*** Opening Passage shown ***
Feeding trials on animals have, however, revealed a growing body of evidence of impacts. Among the recorded effects on animals are inflammation, ulcerations and excessive growth of the stomach and gut lining.

They have also recorded disturbance of liver, pancreas and kidney function; disturbance of testes function; and alteration in levels of red blood cells. Most recently, such trials have uncovered altered body weight, allergy, and immune responses in animals. In plants, the technology has been linked to increased toxicity in cotton, increased lignin (chemical discharge) in soya, and altered levels of vitamins in fruits and vegetables.

Staple food

“As long as the staple food is GM, these side effects could soon be seen in humans,” said Dr Steinbrecher. At the international level, there is now recognition that GMOs are different from naturally occurring organisms and may carry special risks and hazards, said Ms Lilibeth Aruelo, a biologist and a lawyer at the Malaysia-based Third World Network.
*** Closing Passage shown ***
*** Opening Data supplied ***
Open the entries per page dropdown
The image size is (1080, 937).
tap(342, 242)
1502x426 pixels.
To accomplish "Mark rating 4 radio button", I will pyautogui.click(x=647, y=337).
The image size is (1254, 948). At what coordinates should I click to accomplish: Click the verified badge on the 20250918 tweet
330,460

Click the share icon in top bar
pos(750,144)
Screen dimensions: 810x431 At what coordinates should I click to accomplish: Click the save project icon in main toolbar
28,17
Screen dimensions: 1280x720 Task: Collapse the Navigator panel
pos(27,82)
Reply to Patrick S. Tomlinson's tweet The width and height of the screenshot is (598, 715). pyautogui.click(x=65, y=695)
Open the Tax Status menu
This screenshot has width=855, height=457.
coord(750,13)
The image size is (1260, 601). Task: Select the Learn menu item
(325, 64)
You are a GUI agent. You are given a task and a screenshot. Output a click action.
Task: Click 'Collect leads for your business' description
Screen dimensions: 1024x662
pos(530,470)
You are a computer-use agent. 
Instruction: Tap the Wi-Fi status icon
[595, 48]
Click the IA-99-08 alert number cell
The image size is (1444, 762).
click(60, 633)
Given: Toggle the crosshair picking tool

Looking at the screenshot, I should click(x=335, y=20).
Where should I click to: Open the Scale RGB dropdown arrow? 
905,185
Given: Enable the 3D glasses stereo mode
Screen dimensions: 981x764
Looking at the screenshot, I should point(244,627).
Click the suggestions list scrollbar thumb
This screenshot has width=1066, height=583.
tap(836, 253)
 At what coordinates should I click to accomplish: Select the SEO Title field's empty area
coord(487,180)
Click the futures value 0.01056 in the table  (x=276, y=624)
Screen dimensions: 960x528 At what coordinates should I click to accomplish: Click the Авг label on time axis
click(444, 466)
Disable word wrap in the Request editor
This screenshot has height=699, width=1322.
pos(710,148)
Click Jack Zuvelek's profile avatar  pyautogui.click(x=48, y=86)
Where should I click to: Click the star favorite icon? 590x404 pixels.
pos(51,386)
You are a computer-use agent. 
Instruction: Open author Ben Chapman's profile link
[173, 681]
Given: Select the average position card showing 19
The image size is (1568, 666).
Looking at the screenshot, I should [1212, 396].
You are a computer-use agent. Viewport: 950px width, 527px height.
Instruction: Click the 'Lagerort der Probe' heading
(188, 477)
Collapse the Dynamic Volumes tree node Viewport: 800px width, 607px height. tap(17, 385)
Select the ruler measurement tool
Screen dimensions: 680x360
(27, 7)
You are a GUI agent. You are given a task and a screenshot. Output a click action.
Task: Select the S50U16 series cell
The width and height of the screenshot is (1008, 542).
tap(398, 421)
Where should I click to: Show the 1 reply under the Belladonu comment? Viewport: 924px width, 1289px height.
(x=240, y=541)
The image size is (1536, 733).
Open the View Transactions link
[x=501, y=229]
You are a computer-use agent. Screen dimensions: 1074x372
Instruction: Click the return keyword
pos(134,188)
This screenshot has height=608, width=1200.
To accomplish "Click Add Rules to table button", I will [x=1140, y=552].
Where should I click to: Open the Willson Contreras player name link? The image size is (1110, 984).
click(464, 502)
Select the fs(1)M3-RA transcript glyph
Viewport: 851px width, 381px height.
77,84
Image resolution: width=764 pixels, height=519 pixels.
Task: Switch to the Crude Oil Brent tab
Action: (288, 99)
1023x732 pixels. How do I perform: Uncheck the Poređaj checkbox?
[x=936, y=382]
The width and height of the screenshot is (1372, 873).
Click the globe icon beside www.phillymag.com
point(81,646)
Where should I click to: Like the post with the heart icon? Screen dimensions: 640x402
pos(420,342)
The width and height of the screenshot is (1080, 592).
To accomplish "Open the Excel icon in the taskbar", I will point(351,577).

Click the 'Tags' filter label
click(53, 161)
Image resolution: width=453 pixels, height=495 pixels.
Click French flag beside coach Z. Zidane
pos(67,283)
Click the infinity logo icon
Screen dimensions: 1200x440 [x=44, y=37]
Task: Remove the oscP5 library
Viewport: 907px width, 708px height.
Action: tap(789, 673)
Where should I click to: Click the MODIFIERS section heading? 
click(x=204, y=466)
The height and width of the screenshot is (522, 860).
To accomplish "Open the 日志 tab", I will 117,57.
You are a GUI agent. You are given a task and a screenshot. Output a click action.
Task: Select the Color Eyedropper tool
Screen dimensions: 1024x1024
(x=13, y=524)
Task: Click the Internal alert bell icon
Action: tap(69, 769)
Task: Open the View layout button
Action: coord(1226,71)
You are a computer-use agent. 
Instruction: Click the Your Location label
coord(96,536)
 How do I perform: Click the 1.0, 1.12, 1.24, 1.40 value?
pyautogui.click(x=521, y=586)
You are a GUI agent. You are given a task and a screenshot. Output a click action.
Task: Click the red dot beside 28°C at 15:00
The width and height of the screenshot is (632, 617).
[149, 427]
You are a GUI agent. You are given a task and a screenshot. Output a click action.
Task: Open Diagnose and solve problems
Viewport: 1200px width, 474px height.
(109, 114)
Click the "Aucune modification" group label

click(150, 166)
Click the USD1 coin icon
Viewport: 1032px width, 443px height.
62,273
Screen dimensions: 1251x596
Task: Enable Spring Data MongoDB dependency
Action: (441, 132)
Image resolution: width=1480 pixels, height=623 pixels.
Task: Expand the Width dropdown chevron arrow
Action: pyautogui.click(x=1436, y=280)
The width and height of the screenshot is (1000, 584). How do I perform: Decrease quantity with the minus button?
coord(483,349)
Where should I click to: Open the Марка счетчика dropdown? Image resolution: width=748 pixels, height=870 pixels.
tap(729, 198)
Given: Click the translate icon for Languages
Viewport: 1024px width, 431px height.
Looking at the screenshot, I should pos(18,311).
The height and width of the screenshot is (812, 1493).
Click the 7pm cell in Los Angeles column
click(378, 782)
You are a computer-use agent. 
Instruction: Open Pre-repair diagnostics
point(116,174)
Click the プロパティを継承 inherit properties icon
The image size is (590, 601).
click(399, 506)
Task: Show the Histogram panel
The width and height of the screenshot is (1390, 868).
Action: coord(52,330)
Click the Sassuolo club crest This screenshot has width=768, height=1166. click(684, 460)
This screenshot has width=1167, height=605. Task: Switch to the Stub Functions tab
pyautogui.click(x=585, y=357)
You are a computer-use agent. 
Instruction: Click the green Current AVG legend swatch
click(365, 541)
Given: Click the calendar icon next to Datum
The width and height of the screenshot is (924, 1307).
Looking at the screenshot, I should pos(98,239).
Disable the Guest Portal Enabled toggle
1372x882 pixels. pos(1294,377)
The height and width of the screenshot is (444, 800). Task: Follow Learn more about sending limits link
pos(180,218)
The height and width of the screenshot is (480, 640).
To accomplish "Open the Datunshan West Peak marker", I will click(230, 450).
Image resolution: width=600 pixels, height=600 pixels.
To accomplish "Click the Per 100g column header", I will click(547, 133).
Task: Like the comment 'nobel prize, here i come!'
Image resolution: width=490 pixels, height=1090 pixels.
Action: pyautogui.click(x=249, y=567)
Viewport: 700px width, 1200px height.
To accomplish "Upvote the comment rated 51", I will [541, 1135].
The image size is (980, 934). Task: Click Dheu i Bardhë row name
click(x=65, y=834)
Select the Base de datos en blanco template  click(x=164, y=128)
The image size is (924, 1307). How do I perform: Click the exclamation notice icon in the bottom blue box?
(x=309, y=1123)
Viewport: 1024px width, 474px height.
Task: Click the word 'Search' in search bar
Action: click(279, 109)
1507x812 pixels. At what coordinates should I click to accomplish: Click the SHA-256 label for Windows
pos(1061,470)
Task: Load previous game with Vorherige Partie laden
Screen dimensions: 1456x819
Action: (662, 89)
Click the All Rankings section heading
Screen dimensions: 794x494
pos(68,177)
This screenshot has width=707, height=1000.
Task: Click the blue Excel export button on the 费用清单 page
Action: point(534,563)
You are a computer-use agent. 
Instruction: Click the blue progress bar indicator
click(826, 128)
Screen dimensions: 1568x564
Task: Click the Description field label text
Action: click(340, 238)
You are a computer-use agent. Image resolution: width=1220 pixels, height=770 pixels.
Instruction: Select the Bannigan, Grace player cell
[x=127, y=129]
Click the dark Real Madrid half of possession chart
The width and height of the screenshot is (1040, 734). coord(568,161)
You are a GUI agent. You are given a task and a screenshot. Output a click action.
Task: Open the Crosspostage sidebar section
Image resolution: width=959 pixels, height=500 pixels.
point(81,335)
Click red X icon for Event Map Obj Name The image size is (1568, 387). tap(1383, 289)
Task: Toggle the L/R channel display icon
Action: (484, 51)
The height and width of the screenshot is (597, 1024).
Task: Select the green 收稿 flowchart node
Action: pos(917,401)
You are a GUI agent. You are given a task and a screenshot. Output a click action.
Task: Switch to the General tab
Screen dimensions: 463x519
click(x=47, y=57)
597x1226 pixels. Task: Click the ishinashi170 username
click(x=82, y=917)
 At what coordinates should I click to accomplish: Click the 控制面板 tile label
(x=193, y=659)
*** Closing Data supplied ***
:: Your objective ::
Repeat the passage on genetically modified food in full, word for word. The data is not needed for what is asked here.

:: Output of the exercise ::
Feeding trials on animals have, however, revealed a growing body of evidence of impacts. Among the recorded effects on animals are inflammation, ulcerations and excessive growth of the stomach and gut lining.

They have also recorded disturbance of liver, pancreas and kidney function; disturbance of testes function; and alteration in levels of red blood cells. Most recently, such trials have uncovered altered body weight, allergy, and immune responses in animals. In plants, the technology has been linked to increased toxicity in cotton, increased lignin (chemical discharge) in soya, and altered levels of vitamins in fruits and vegetables.

Staple food

“As long as the staple food is GM, these side effects could soon be seen in humans,” said Dr Steinbrecher. At the international level, there is now recognition that GMOs are different from naturally occurring organisms and may carry special risks and hazards, said Ms Lilibeth Aruelo, a biologist and a lawyer at the Malaysia-based Third World Network.